I’m fifty, no kids (no spouse). Absolutely no regrets, never wanted them (never really wanted a spouse either). Unlike others here, I don’t love kids; babies stress me out and younger kids are pretty annoying. I find kids most interesting when they reach about 12 or so and you can see them start becoming adults.
When people (mostly relatives) used to ask me about it, I’d be like “don’t jinx me!”. Now they don’t bother asking, I guess I’m old enough the question is kinda moot. Never got my tubes tied so it was always kinda a worry but I’m actually glad I always had the option if I had changed my mind (everyone changes so much over the years, way more than you realize when you’re twenty and know everything). A couple of times I day dreamed about having kids with some guy I was infatuated with but I realized I didn’t really want kids for their sake and that would be a horrible reason to have some.
We’re nearing retirement, (68 & 66), and decided not to have kids for a number of reasons- wife’s career, money, very different views on child rearing, etc.
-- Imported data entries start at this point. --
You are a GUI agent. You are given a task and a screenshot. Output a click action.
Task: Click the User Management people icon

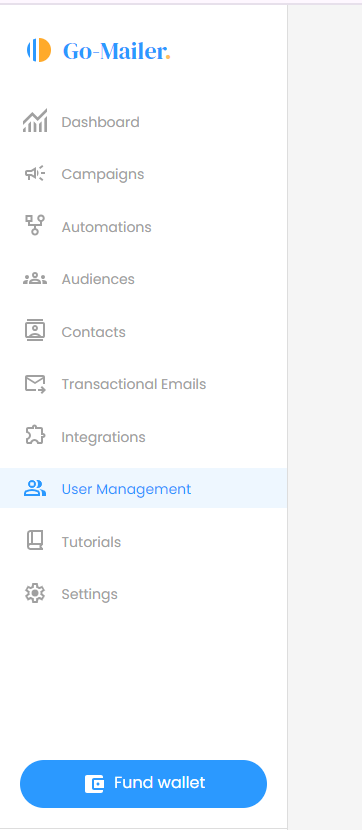pos(35,488)
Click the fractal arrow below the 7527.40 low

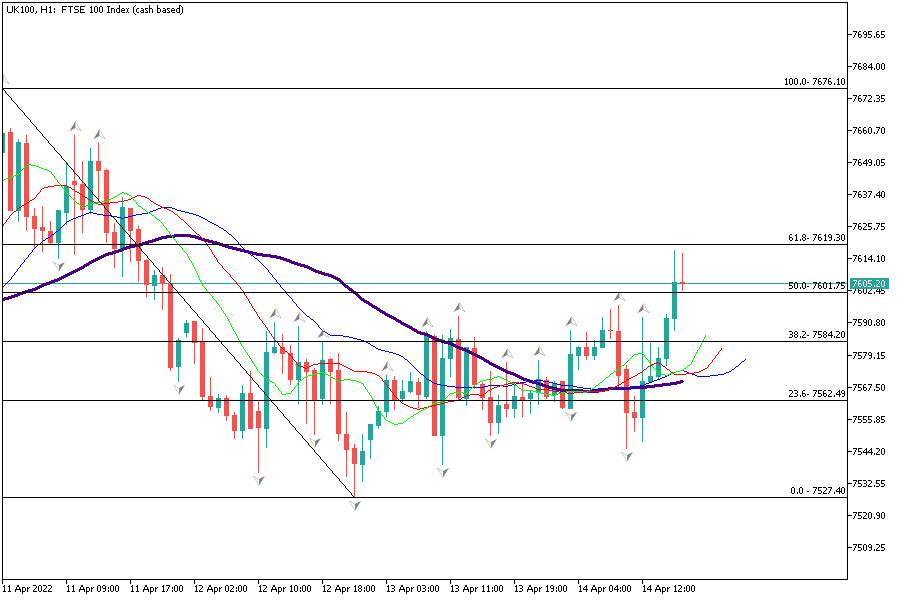[x=355, y=506]
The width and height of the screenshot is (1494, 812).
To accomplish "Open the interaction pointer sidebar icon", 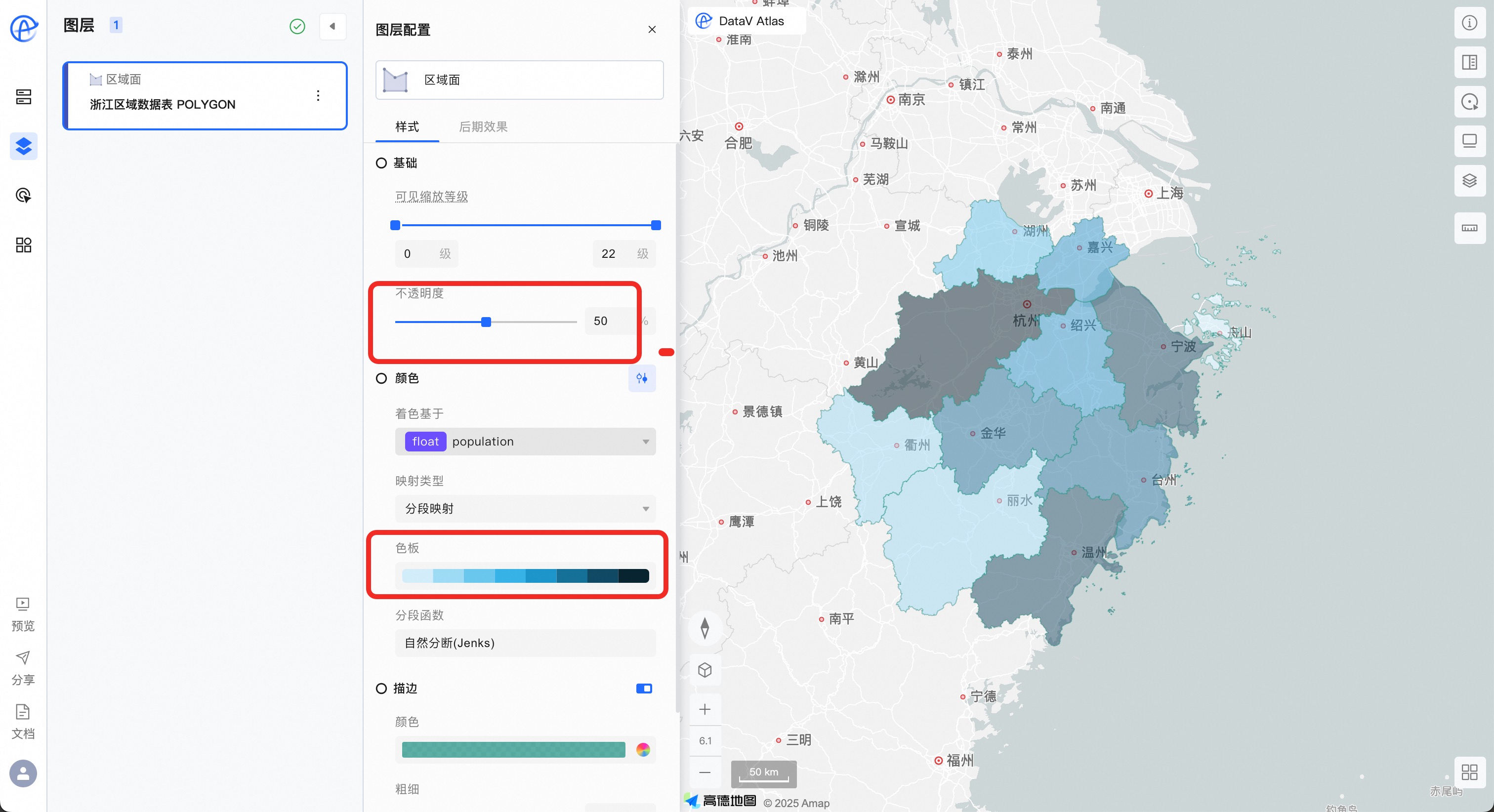I will point(23,196).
I wouldn’t say we have no regrets- occasionally we’ll see and spend time with our young friends with kids, and there are those “what if” moments. On the other hand, we’ll see and hear about families with kids whose lives are just turned upside down by really bad experiences. And it’s not always associated with the parents making bad choices- we see people who have done all the “right” things and have had lousy outcomes, and others who have just screwed up time and time again, and the kids turn out great, so there just seems to be such a random aspect to it that it’s kind of baffling
All that being said, we’re very comfortable with our decision. We’re financially comfortable, we travel quite a bit, and although we live far from immediate family, our young friends have kids who we can spend time with, baby sit on occasion, and get just enough kid time to keep us happy.
I am 51. I chose not to have kids because of serious family genetic problems. I miraculously don’t suffer from it but I carry the genes and the genetic specialist I saw said there was an 80% chance my children would be afflicted and a 50% chance my grand children would be afflicted. I decided I ethically could not subject a child to a life of suffering. My siblings did not make the same choice. Out of the combined 7 children they had 100% are afflicted. That’s the way odds work. Each child runs the 80% risk.
So, I am glad that I made the choice. But I love kids. I wanted four of my own before I found out about this. Some days I am really sad I never got to have them. But mostly it’s OK. I never wanted to adopt because the social safety net where I live is so strong that healthy kids are never given away for adoption and if I were to raise a disabled child, it would have been my own. I was never able to afford a donor egg/surrogate. A large part is just accepting that kids are just not in the cards for everyone. I’ve had a good life. I have an SO, hobbies, I have done some traveling, I have pet parrots who really are little people with feathers. I enjoy my life.